Еле слышен исходящий из-под конторки ответный голос, скрип, плачевный писк. Крышка столешницы и прижатые к лицу локти сразу вдавливают все зародившиеся там звуки в их источник. Там, в тёмном тупике, куда себя загнала она сама, только одна одинокая она, и потому все рождающиеся там звуки возвращаются к ней же. Они и предназначены только ей одной.

– Вам нужна комната? – подхрипывает баритон, голос, порученный портье. Ещё бы ему не охрипнуть, если в животе у него одновременно сжимается и обрывается, придавливает паховую кость, будто рог приезжего погружается и в его чрево. Деньги вперёд. И откуда мы такие берёмся, что не здороваемся...

– Из Германии, – пропевает от порога padre своим фальшивым бельканто, переслащённым, елейным фальцетом.

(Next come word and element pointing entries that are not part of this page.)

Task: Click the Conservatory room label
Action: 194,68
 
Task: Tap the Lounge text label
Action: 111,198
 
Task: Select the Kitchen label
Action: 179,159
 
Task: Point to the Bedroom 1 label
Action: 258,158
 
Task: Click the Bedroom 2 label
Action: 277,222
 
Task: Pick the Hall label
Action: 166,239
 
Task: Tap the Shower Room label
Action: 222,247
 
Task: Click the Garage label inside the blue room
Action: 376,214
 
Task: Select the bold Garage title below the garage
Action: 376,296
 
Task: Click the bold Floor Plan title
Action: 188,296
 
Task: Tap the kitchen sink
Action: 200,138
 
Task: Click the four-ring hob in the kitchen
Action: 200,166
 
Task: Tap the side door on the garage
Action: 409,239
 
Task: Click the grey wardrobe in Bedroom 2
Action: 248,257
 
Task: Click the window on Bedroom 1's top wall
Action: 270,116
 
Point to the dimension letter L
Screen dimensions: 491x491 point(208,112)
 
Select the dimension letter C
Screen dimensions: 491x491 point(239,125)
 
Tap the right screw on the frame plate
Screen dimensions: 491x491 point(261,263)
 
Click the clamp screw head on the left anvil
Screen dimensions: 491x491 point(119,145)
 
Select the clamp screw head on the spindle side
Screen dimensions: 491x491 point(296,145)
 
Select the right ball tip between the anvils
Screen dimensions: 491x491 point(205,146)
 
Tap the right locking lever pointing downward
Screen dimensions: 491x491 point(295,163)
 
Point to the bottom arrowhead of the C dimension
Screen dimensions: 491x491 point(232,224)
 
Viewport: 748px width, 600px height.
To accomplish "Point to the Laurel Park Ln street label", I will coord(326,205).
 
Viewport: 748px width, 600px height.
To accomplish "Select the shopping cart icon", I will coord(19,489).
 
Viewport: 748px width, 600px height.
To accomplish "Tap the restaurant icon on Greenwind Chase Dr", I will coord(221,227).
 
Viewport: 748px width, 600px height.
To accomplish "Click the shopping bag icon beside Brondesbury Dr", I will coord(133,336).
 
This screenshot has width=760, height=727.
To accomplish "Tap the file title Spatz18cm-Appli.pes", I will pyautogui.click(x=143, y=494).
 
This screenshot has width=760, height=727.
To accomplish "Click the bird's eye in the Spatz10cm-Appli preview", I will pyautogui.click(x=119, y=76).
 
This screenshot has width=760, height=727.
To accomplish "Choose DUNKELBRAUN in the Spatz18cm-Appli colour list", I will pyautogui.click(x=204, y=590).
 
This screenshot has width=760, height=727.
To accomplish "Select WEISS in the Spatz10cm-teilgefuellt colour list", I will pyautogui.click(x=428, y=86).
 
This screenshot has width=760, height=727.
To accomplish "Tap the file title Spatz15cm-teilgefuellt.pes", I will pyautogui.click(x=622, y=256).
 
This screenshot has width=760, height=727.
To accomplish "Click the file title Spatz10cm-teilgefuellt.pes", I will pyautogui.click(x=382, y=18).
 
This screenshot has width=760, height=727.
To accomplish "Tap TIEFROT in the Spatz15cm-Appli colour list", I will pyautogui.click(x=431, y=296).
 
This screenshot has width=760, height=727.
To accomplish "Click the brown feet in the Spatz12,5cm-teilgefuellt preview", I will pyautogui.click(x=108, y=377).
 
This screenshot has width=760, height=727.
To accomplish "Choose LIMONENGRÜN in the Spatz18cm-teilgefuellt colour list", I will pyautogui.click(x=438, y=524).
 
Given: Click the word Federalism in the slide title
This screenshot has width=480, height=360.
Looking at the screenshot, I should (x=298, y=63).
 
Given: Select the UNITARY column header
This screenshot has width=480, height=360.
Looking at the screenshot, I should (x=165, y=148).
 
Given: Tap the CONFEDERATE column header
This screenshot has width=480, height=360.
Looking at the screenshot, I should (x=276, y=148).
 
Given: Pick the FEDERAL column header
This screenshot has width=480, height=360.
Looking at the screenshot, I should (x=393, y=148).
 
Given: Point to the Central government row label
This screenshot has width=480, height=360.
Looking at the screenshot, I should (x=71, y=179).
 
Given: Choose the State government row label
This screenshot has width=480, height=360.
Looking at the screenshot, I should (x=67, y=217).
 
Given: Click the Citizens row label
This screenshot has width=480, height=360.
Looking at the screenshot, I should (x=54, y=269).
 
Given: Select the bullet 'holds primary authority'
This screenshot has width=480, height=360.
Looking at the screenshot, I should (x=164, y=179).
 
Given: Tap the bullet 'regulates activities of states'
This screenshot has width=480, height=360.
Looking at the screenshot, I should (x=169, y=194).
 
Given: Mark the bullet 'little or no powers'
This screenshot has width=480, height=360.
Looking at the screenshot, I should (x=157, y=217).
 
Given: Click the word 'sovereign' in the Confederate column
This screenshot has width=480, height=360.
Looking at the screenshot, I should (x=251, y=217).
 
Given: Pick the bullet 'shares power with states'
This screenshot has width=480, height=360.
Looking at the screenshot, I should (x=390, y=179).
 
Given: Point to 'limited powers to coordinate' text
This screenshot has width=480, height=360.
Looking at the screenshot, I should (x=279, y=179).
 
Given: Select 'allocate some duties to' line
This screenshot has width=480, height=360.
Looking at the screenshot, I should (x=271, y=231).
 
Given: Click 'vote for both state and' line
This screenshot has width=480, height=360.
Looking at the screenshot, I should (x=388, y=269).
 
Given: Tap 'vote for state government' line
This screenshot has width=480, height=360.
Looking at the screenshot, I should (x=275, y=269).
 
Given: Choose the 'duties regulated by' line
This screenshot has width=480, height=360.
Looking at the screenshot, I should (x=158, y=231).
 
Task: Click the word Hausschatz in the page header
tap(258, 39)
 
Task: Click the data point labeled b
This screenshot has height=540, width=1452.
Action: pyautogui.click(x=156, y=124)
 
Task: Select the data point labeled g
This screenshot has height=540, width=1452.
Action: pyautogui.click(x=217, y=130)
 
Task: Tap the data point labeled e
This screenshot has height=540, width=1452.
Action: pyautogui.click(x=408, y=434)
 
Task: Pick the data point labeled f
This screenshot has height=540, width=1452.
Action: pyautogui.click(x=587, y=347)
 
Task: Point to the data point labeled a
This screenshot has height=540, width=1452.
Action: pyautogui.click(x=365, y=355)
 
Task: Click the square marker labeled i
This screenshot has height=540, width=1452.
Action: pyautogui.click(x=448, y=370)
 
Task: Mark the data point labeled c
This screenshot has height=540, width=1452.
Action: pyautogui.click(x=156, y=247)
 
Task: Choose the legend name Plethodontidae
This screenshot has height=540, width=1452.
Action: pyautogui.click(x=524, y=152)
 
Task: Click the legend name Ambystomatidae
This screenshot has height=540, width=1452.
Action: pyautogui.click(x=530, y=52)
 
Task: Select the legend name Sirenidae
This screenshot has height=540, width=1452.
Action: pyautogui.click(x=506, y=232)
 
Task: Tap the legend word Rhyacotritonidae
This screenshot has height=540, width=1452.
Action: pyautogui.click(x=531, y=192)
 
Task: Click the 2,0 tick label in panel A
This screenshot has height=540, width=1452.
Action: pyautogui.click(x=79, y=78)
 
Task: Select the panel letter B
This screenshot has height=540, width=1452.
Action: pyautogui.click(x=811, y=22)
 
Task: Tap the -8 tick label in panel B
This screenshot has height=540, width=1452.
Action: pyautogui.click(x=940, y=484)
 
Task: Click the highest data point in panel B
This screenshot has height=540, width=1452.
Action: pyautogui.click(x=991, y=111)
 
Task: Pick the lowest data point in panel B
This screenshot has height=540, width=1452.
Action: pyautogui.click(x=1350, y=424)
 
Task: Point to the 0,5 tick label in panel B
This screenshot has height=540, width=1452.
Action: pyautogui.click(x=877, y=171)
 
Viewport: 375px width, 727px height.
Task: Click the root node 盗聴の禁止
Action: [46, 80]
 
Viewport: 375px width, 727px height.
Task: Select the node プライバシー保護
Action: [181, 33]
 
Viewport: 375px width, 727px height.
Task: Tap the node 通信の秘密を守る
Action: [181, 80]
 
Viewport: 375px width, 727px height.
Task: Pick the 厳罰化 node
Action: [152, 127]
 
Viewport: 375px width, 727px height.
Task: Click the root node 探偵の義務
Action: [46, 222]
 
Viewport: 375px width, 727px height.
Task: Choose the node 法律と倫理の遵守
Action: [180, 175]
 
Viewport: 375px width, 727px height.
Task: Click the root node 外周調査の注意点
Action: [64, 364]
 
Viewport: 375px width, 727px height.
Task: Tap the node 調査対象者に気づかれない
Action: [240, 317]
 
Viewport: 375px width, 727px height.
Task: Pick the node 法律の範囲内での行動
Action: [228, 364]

Все розданные участникам квартета голоса отлично соответствуют друг другу, легко сливаются в один, и в то же время легко различимы.

– Если она вам задолжала, сожалею, – продолжает приезжий свою партию, не слишком уверенно, с сильными акцентами там, где они вовсе не нужны. Когда всякий акцент неуместен, особенно, если он северный. – Позовите вашего хозяина. Мы всё уладим. Для скандала нет причин.

Оказывается, вовсе не чрезмерная густота голоса мешает подвижности его языка, а самому приезжему не позволяет присоединиться к принятому тут красноречию. Просто такая ему дана партия, её назначение служить основой другим. Если хорошо к ней прислушаться – после привычного многословия всех, и на фоне его, лаконичные реплики этого basso continuo наполнятся своим, особым содержанием.

– Может, у кого-нибудь имеются мотивы постоянно затевать скандалы... А вы хорошо говорите по-итальянски, – радушно язвит Адамо. – Только вот я и есть тут хозяин.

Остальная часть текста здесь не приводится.